Forgive me for this introduction to computing, but I need to be clear: computers really do operate on symbolic representations of the world. They really store and retrieve. They really process. They really have physical memories. They really are guided in everything they do, without exception, by algorithms.
Humans, on the other hand, do not – never did, never will. Given this reality, why do so many scientists talk about our mental life as if we were computers?

This article is arguing against people who overextend a metaphor comparing brains and computers, but it's doing it by taking the opposite position to a completely absurd extreme. In the framework it describes, not only is a brain not a computer, but there is no such thing as a computer, and it is impossible for one to ever be created.
It could be justified in making a prescriptive case that people should change how we think about and talk about human brains to shift away from computer analogies, but it's written descriptively with a nonsensical portrayal of what people mean when they say "information" or "memory". Many of the things this article attacks are not computer metaphors at all, they're the way language has been used long before modern computers existed.
For a simple enough computer (four function calculator or similar) a human can perform in exactly the same way as the computer for any possible input or interaction. This means that there is at least some conceptual overlap between the behaviors of a human and a computer. Not a metaphor, literal commonality. When someone says that a calculator processed numbers, it's not a statement about the mechanics or philosophical implications of what a calculator is, it's about the role the calculator is playing in transforming inputs to outputs. If a human can take on the exact same role, there's no reason they wouldn't also be processing numbers, unless we choose to categorically exclude them.
To apply the intent of the article to this list of words, either their definitions need to be changed to explicitly say they can't be applied to humans, or they all need to be removed from the english language completely. From the examples given about brains, unless there's an arbitrary distinction, none of them would apply to any situation ever. The author seems to still want to keep using the words to describe computers, but the only justification for why the same logic used to say humans don't have memories wouldn't also apply to computers is to just state that "Computers do all of these things, but organisms do not." Sure, I guess that answers that.
I would have been interested to hear more about how specifically the computer metaphor limits our understanding, and the benefits we can gain by using the alternative of experiences and changes. The article touches on this, but spends most of its length doing a poor job of trying to prove that its framework is an objective truth about reality, rather than a lens that can be adopted or rejected.

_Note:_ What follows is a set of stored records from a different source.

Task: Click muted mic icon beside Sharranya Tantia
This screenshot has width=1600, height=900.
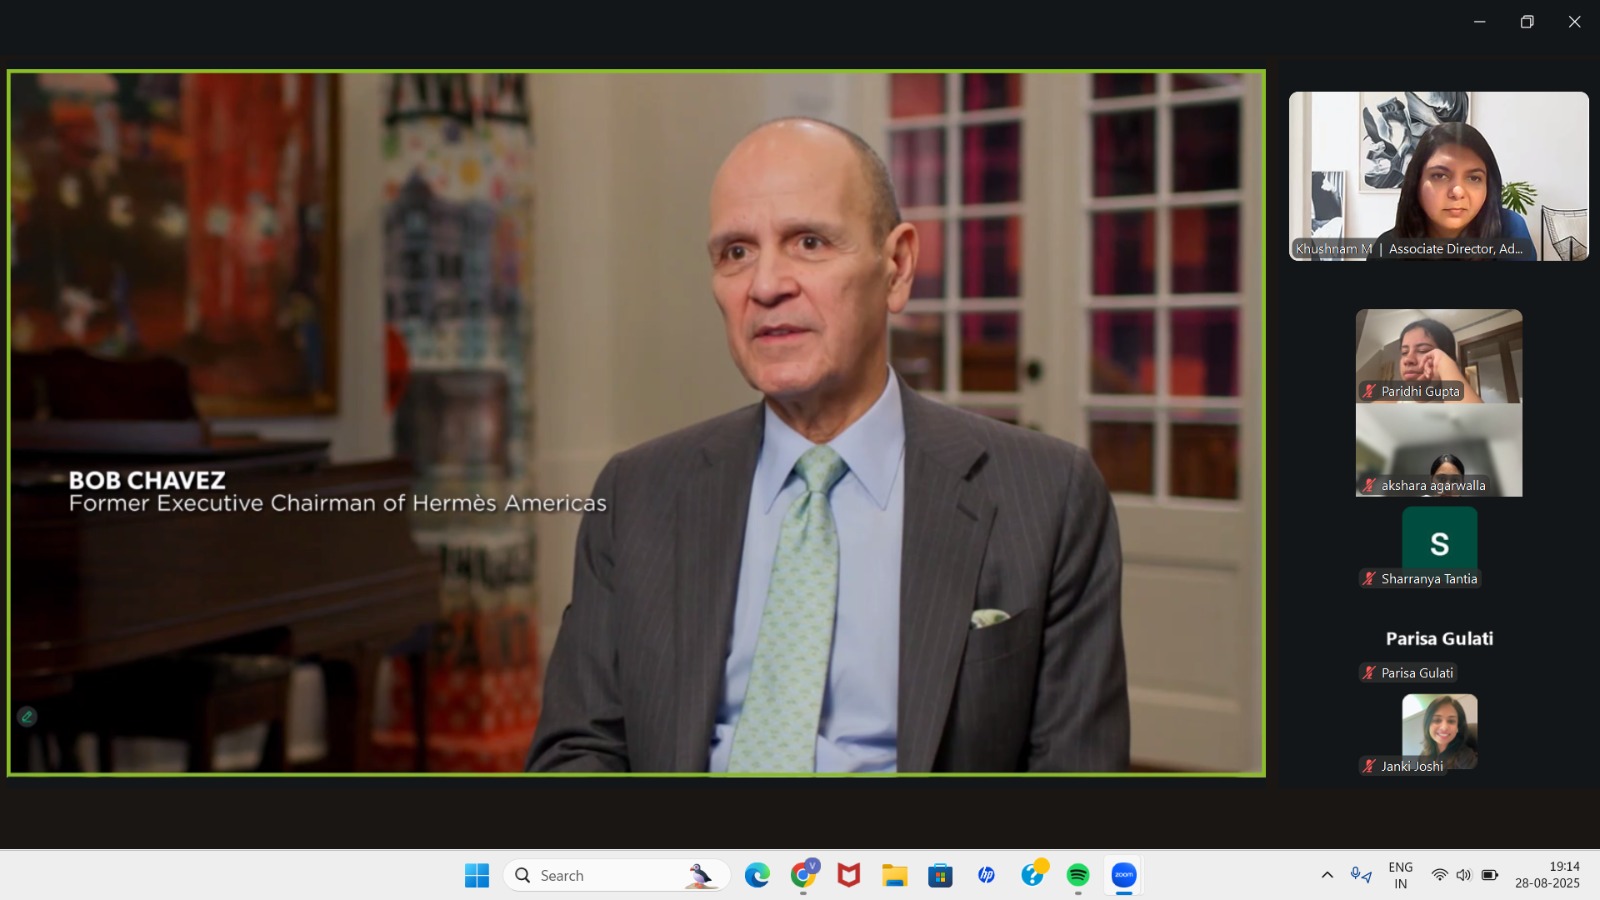Action: click(x=1369, y=579)
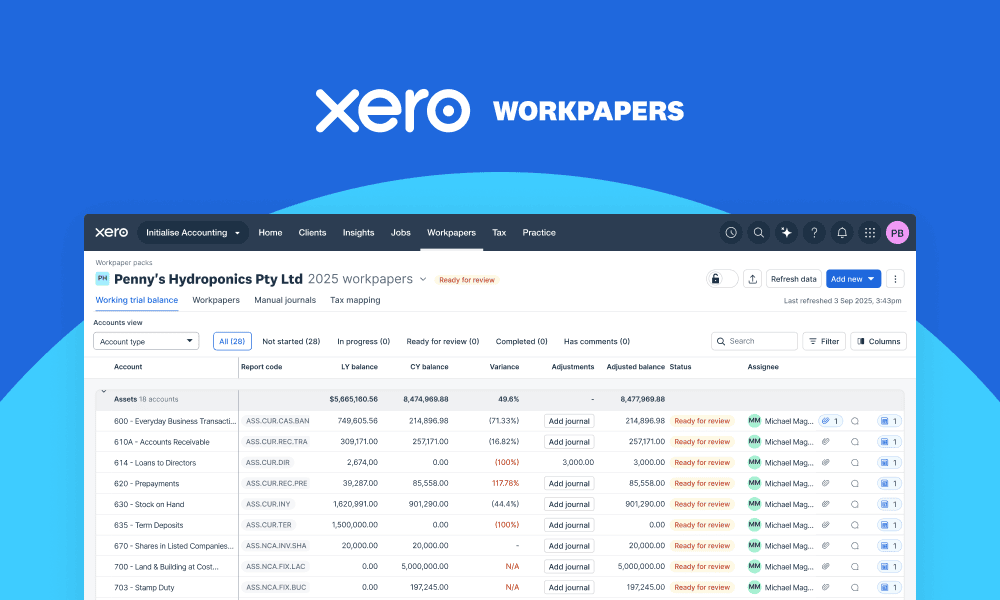Select the Has comments (0) filter
Screen dimensions: 1000x600
click(x=596, y=341)
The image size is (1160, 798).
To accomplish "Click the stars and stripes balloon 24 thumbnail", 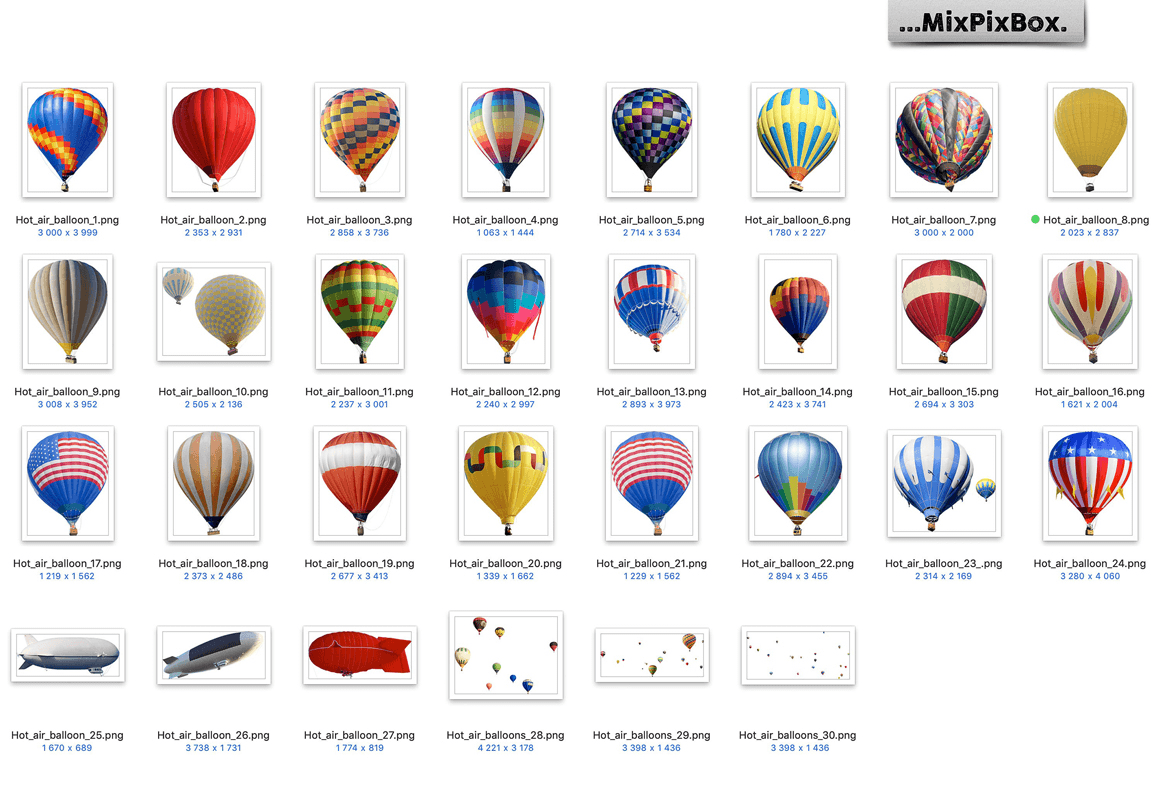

And yet almost all the responses are people saying "YES IT IS IT'S EXACTLY LIKE A COMPUTER YOU'RE STUPID." The analogy is toxic to the future of us understanding consciousness on a mechanistic level and I'll gladly take a wildly imperfect essay if all it does is take a swing at it.
me too. I suppose we'll just have to do it ourselves.
One thing that I was thinking of was the belief that "trauma is stored in the hips." like... specifically just in the hips, and that exercises targetting the hips will help "release the trauma." That is not to say that physical exercises can't help you & that the body holds tension, but its more about the claim that trauma is physically and specifically in the hips, despite no evidence for this. Maybe this is related to the computer-mind metaphor.